Im Zeitraffer zum FBDi

In vier Jahren hat sich der Fachverband Bauelemente Distribution e.V. (FBDi) als Interessenvertretung der Distributoren, als Diskussionsplattform für Markttrends und als Zahlenlieferant für die Öffentlichkeit weit über Deutschland hinaus etabliert. Ein Muss für alle Bauelemente-Distributoren.

In vier Jahren hat sich der Fachverband Bauelemente Distribution e.V. (FBDi) als Interessenvertretung der Distributoren, als Diskussionsplattform für Markttrends und als Zahlenlieferant für die Öffentlichkeit weit über Deutschland hinaus etabliert. Ein Muss für alle Bauelemente-Distributoren.

Über einen Mangel an Zuspruch kann sich der FBDi auch nach vier Jahren nicht beklagen. Der Fachverband Bauelemente Distribution hat sich seit seiner Gründung zu einer Institution in der deutschen Elektroniklandschaft entwickelt. 24 Miglieder, darunter alle Größen in der Distributionsbranche samt ihren Tochterfirmen, repräsentieren eine jährlichen Umsatz von über 2,5 Mrd. Euro, was mehr als zwei Drittel des deutschen Bauelemente-Distributionsmarktes darstellt. Aber Größe allein hilft in dieser Industrie nichts – Präsenz und Positionierung sind ebenso wichtig. Was macht der FBDi? Was will er?

Zunächst ging es den Gründungsmitgliedern um einige fundamentale Dinge – die Erstellung einer regelmäßigen Statistik, die die Entwicklung des Distributionsmarktes erfasst; dann um ein Diskussionsforum für Trends und Probleme, für die Lösungen im Sinne der Kunden gefunden werden müssen – Umweltthemen aber auch Fragen der Produkthaftung; schließlich auch um Fragen wie Mitarbeiterausbildung und Entwicklung. Und zu guter Letzt um das was einen Verband heutzutage weitgehend definiert – die Interessensvertretung gegenüber offiziellen Stellen.

Da dies ein Unternehmen selten allein bewältigen kann und die Probleme – siehe Umweltrichtlinien – oft die gleichen sind, ist der FBDi für die heutigen – und zukünftigen – Mitglieder die geeignete Plattform um die eigenen Positionen der Distributionsindustrie zu definieren und sowohl intern als auch extern umzusetzen – sei es nun durch Öffentlichkeitsarbeit mit Hilfe der Fachpresse oder in direktem Kontakt mit Behörden oder Ministerien.

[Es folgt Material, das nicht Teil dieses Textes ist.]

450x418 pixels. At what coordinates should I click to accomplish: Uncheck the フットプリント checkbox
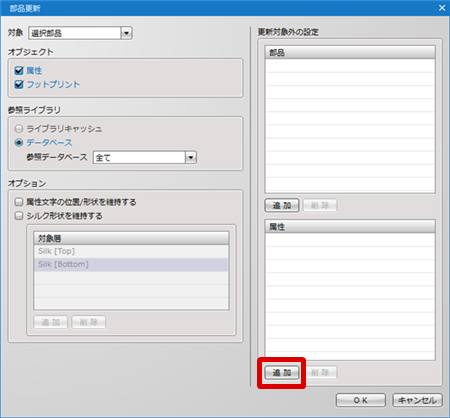19,84
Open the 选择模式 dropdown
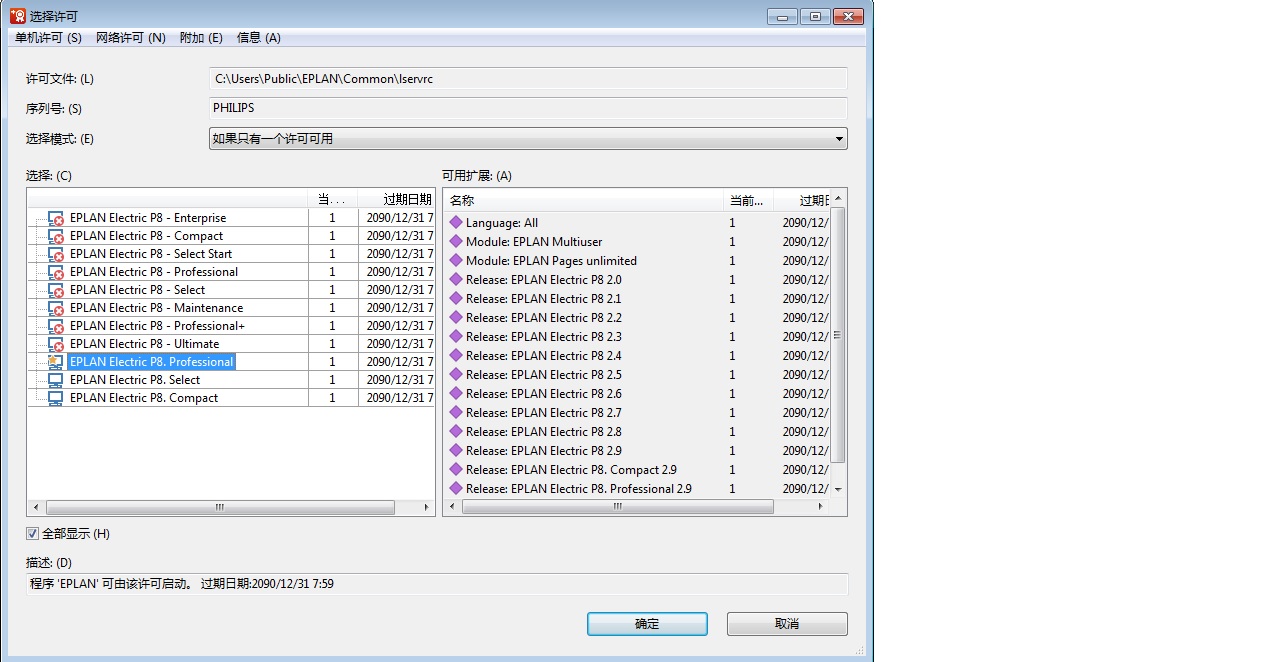 click(528, 139)
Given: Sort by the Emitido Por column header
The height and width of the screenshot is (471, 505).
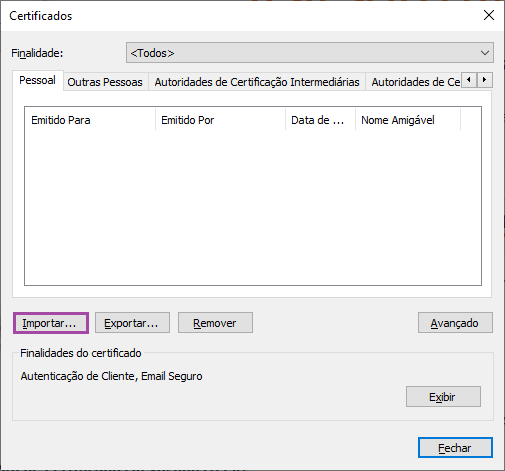Looking at the screenshot, I should (220, 120).
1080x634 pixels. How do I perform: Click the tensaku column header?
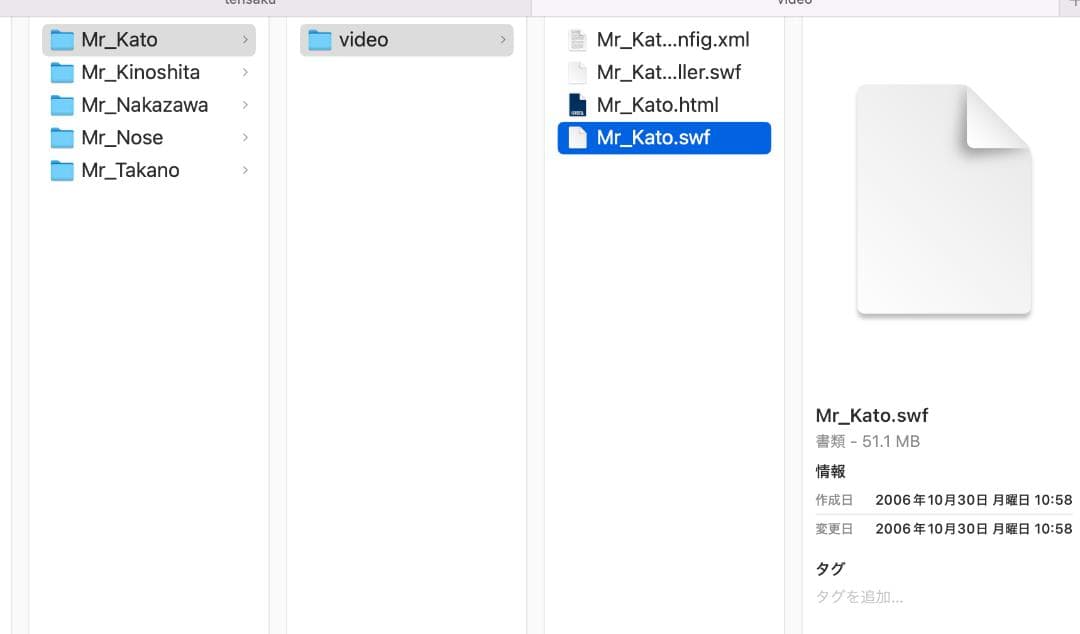point(250,3)
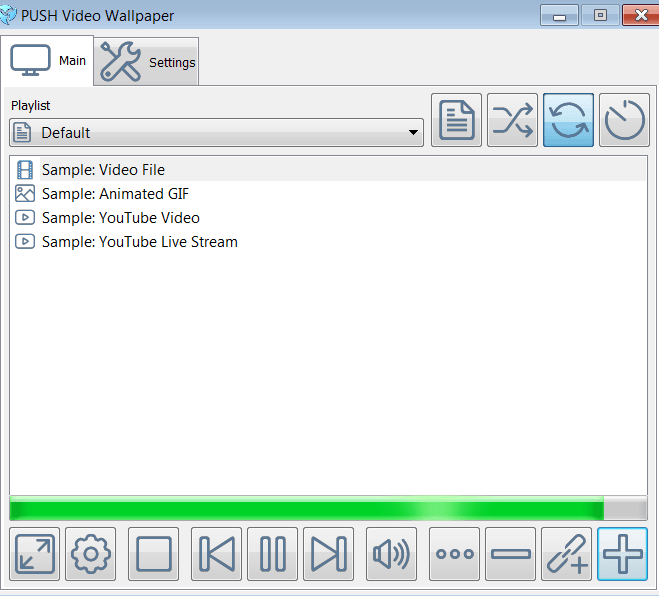Screen dimensions: 659x596
Task: Click the fullscreen expand arrows icon
Action: click(x=34, y=554)
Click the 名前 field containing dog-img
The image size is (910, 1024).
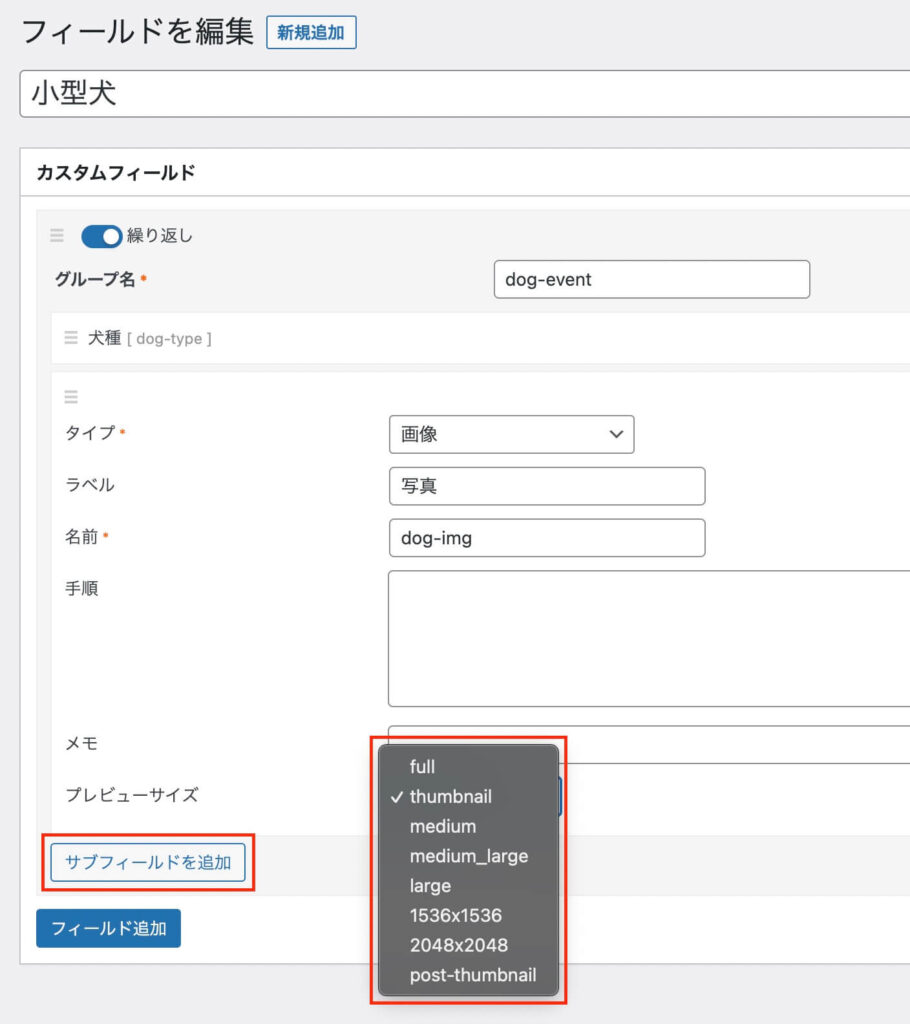(x=546, y=538)
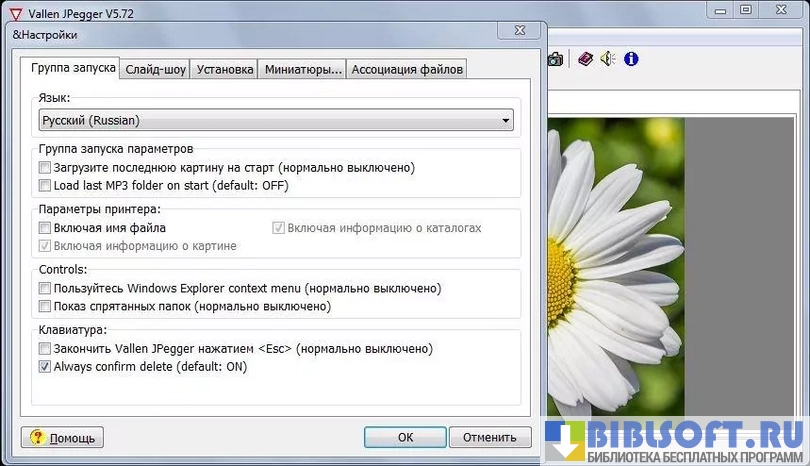Open the blue info icon
This screenshot has height=466, width=810.
click(630, 59)
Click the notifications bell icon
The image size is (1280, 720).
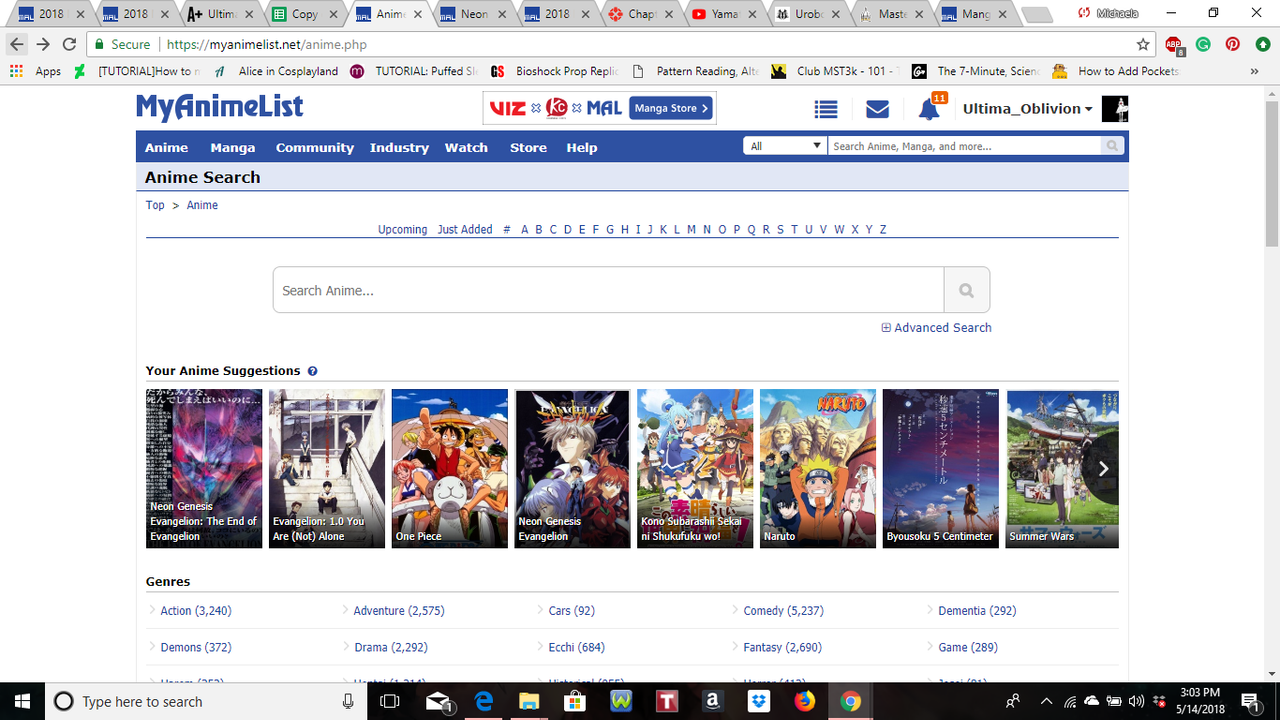point(929,109)
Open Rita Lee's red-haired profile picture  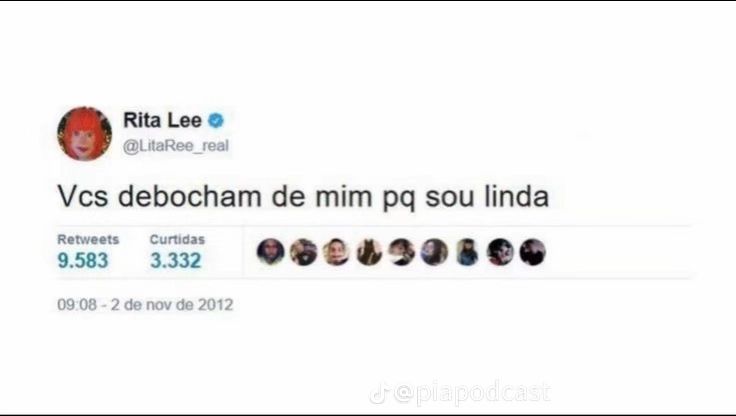coord(84,134)
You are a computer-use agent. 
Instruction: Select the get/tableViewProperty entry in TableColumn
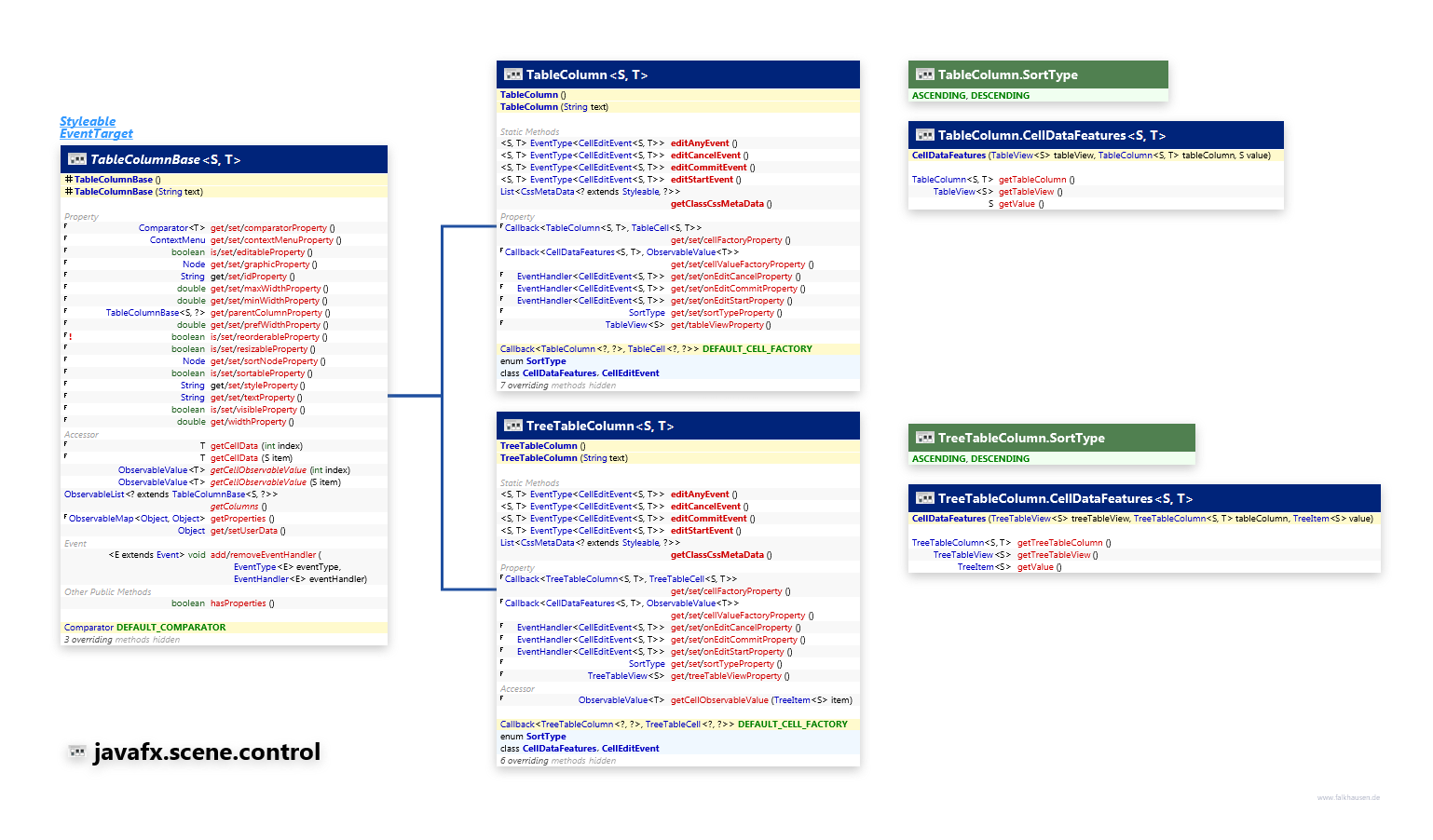point(716,325)
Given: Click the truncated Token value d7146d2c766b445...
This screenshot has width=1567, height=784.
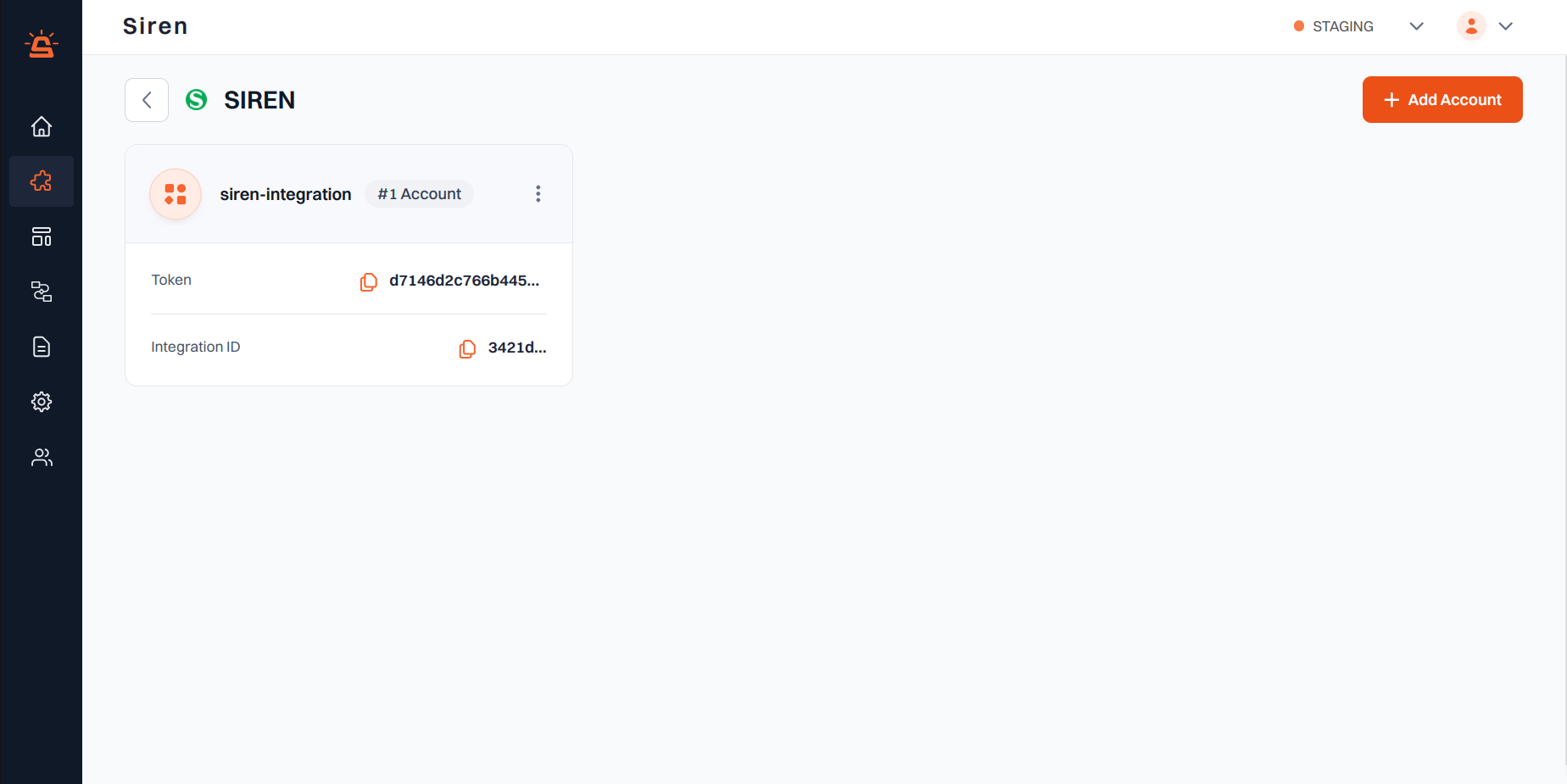Looking at the screenshot, I should pos(464,280).
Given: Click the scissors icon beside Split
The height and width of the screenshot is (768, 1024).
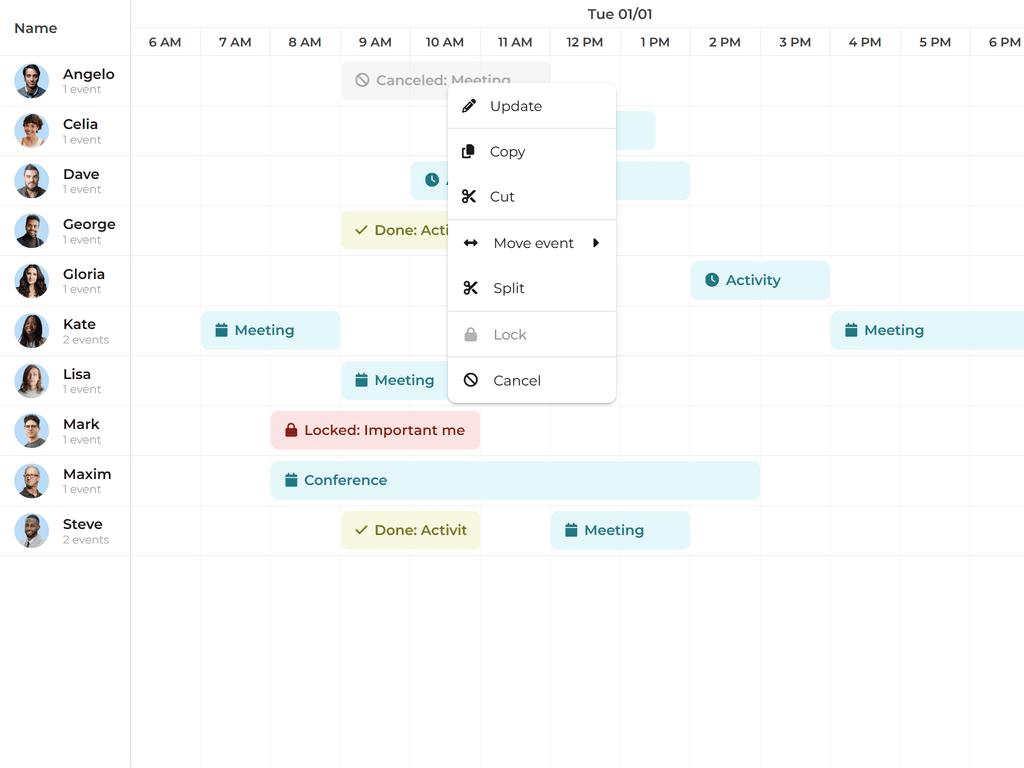Looking at the screenshot, I should click(x=471, y=288).
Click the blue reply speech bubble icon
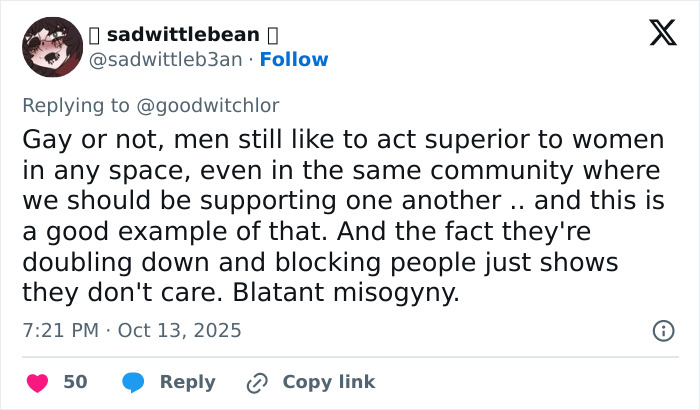The height and width of the screenshot is (410, 700). tap(134, 382)
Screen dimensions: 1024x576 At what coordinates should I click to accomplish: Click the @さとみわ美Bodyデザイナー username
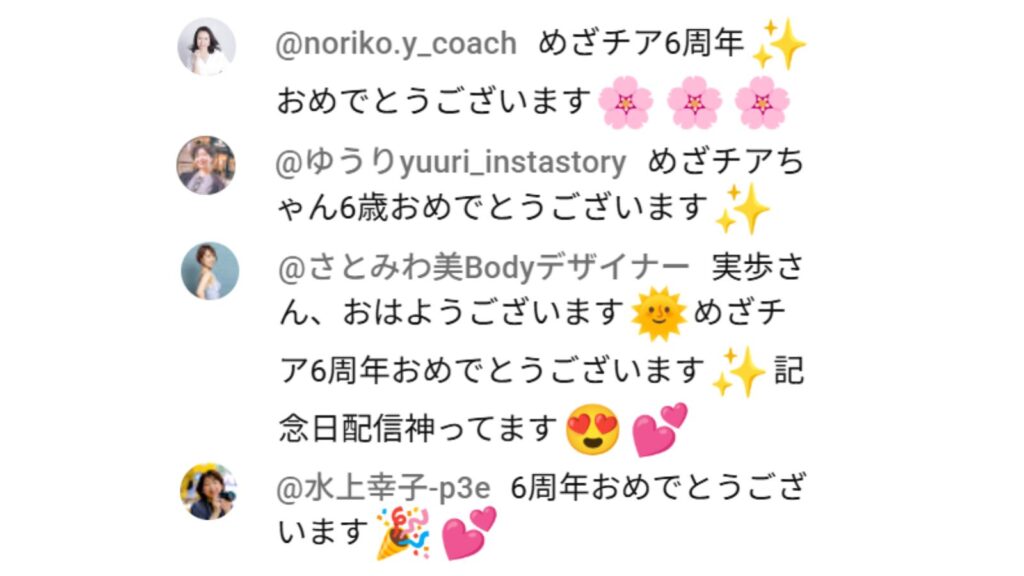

Doch der Reihe nach: Mit einem fulminanten Start in seine Aktivitäten holte der FBDi praktisch 30 Jahre nach – Deutschland war der einzige große Markt in Europa, der vor 2003 keinen Bauelemente-Distributionsverband wie AFDEC (UK), SPDEI (Frankreich) oder ASSODEL (Italien) besaß. Der FBDi war überfällig. Aber nicht zum Selbstzweck, sondern zur Positionierung der Distribution innerhalb der Wertschöpfungskette. Und das beginnt in der Regel mit der Ermittlung des eigenen Marktgewichts.

Mit der Erstellung der FBDi-Distributionsmarkt-Statistik im Jahr 2003 konnte erstmals quartalsweise die Entwicklung des Marktes nach Produktklassen und –gruppen aufgezeigt werden, vom Umsatz und vom Auftragseingang, so dass zumindest ein kleines Projektionsfenster über die künftige Marktentwicklung entstand. Die Statistik zeigte: 2,5 Mrd. Euro an Bauelementeumsatz extrapoliert auf den gesamten deutschen Distributionsmarkt bedeuten, dass die deutsche Bauelemente-Distribution rund 4 Mrd. Euro pro Jahr liefert. Bei einem Gesamtmarkt von etwas über 17 Mrd. Euro stellt die Distribution also ein knappes Viertel des Marktes – bei gleichzeitiger Betreuung von 95 Prozent aller Kunden! Nur zum Vergleich: Diese 4 Mrd. Euro stellen rund ein Drittel des europäischen Distributionsmarktes dar und entsprechen dem kombinierten Distributionsmarkt von UK, Italien und Frankreich, den drei anderen »großen« Märkten in Europa.